Lo stesso istituto del Lavoro Agile o Smart Working se rigidamente collegato agli orari di lavoro ed a regole rigide, assume un significato alquanto limitato.
Una volta sganciata la prestazione dal limite di luogo e quindi da un assiduo e costante controllo, è quasi automatico l’affidamento della stessa ad un orario verificabile, ma organizzato dal lavoratore, se non addirittura ad un semplice vincolo quantitativo e qualitativo di produzione da tradursi in un valore orario e quindi economico.
Il superamento di questi limiti sino ad oggi intrinseci alla prestazione di lavoro subordinato non ne esauriscono il concetto e pertanto si dovrà sempre parlare di rapporto di lavoro dipendente.
Essi appaiono infatti come una nuova forma di flessibilità.
Il termine flessibilità nell’ambito del lavoro evoca esperienze non sempre felici soprattutto per i prestatori di lavoro.

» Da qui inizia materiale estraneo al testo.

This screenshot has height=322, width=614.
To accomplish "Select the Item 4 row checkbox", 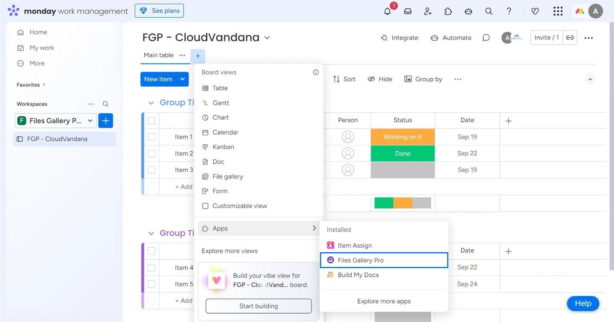I will coord(152,268).
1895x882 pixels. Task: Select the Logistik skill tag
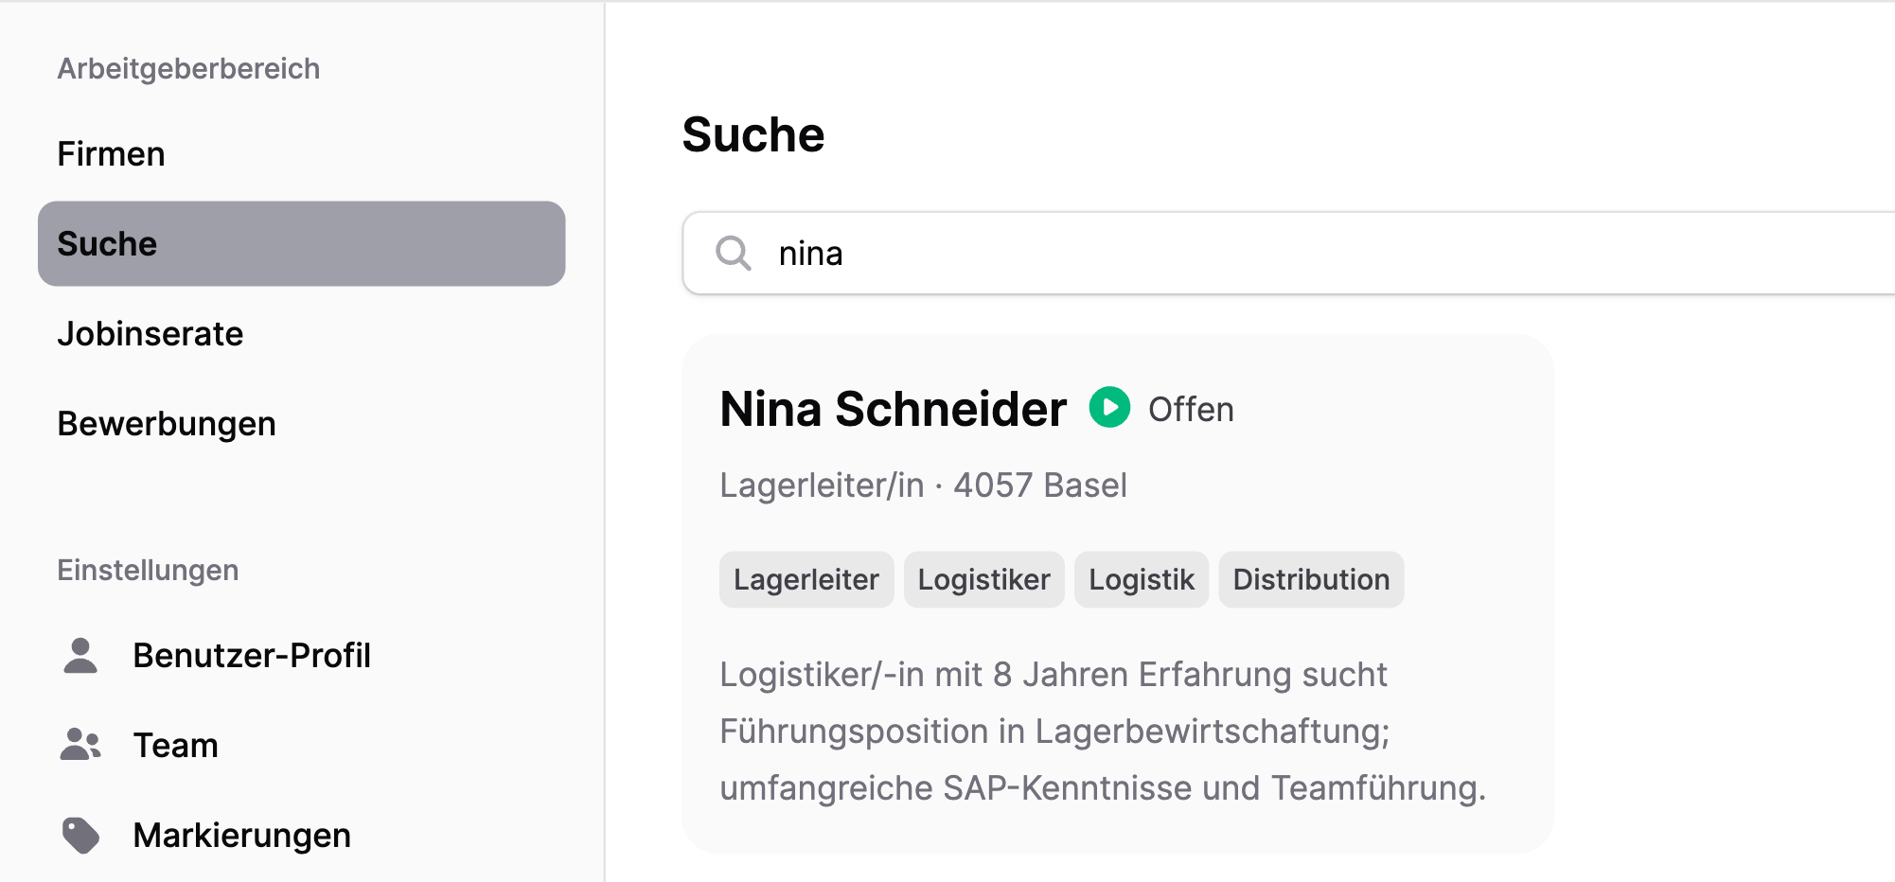point(1142,578)
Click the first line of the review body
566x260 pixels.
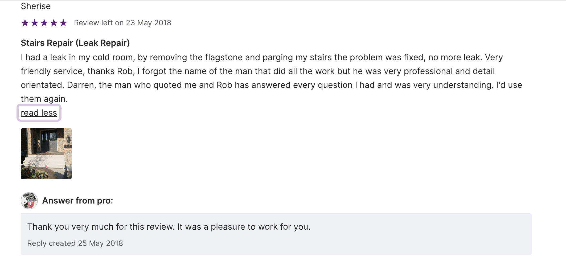click(262, 57)
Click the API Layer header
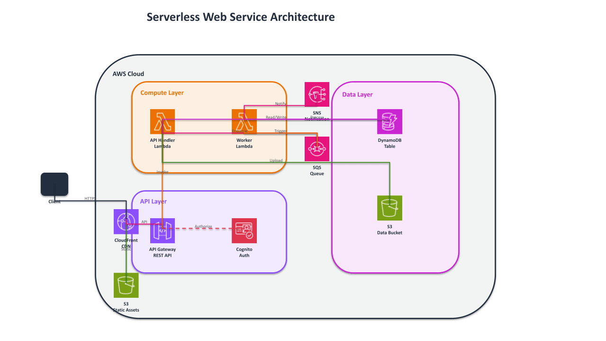The width and height of the screenshot is (606, 341). pos(153,201)
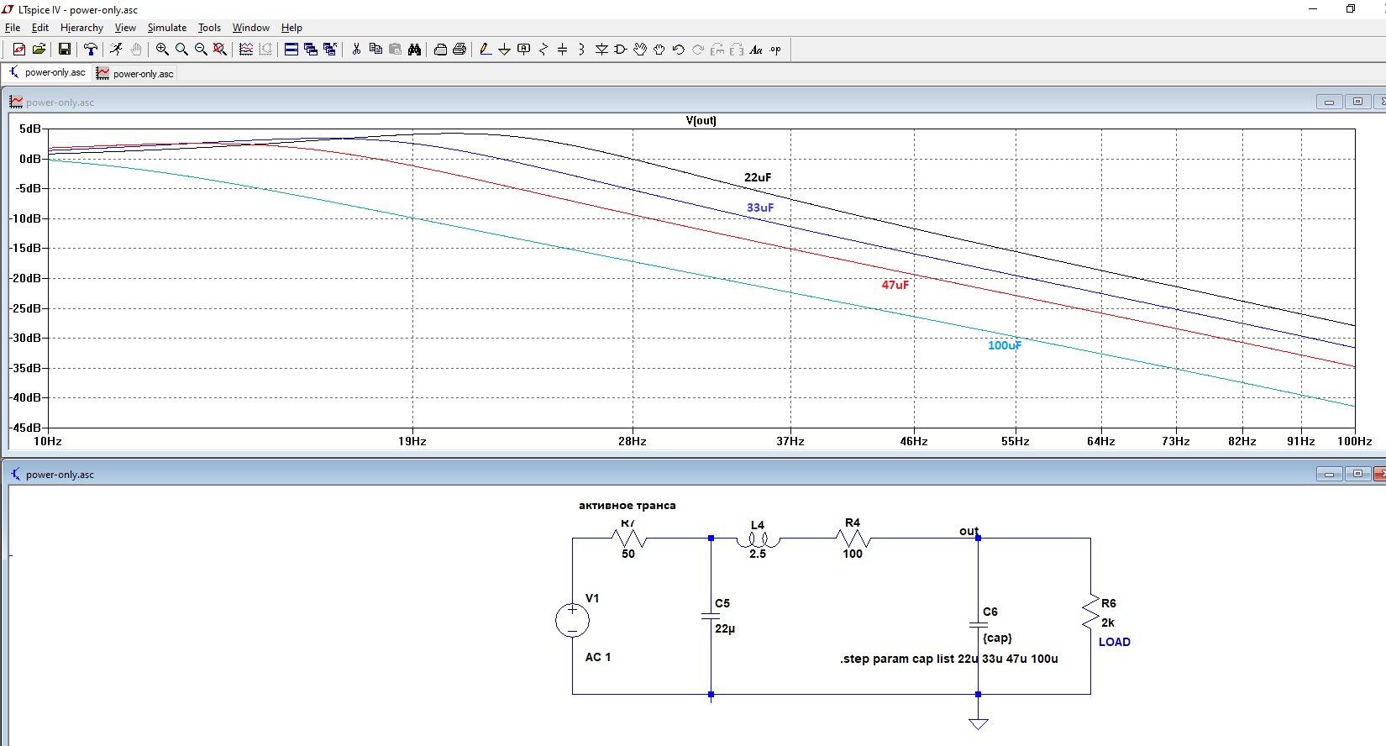Switch to the schematic power-only.asc tab

47,73
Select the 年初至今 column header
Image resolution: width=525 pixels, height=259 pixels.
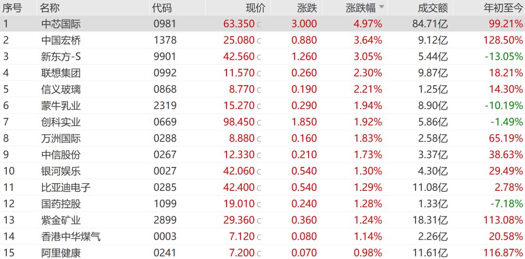pyautogui.click(x=503, y=8)
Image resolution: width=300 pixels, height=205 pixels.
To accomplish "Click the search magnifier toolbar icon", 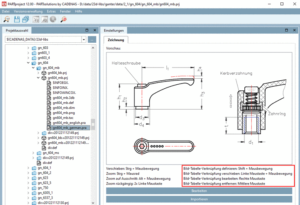I will [6, 19].
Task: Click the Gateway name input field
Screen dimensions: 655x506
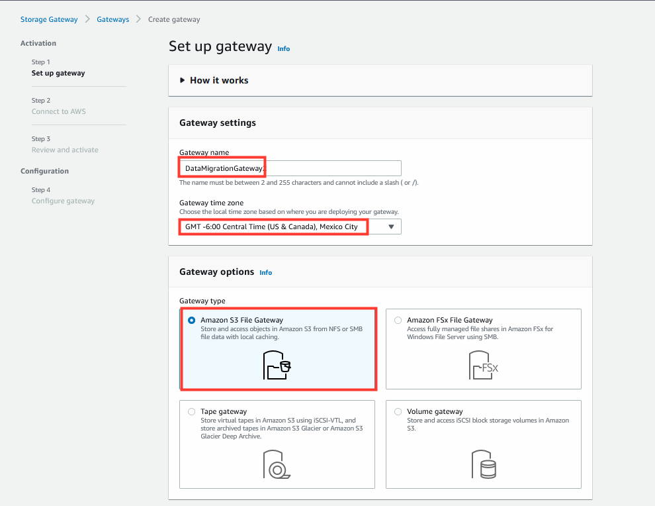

Dobbiamo però affrontare queste novità senza preconcetti per verificare se, ove la tipologia del lavoro lo renda possibile, l’organizzazione del tempo di lavoro affidata al dipendente non rappresenti non solo un miglioramento dell’organizzazione e della produzione, ma pure, al di là dei bioritmi, una migliore organizzazione della vita del lavoratore.
Ne dovrebbe quindi derivare una diminuzione dello stress che oggi connota molti rapporti di lavoro, consentendo ai dipendenti di lavorare in modo più equilibrato e sostenibile, aumentando la soddisfazione.
Appare evidente come una simile organizzazione del lavoro non possa coinvolgere tutte le tipologie di prestazione.
Ne risultano evidentemente esclusi tutti quei rapporti di lavoro che coinvolgono rapporti diretti con l’utenza e la clientela che ineriscono a schemi orari di contatto e presenza fisica, come pure i rapporti che presuppongono relazione di controllo e gerarchiche con altro personale.
Chiaramente la contrattazione collettiva non appare idonea a disciplinare una relazione di lavoro dove è il singolo lavoratore ad organizzare individualmente i tempi ed i modi della propria prestazione.
È altresì vero che la mancanza di una cornice di regolazione legale o collettiva potrebbe introdurre abusi e distorsioni.
Sarebbe quindi opportuno ricorrere ad una disciplina quadro di natura collettiva per poi regolare in maniera conforme gli accordi individuali.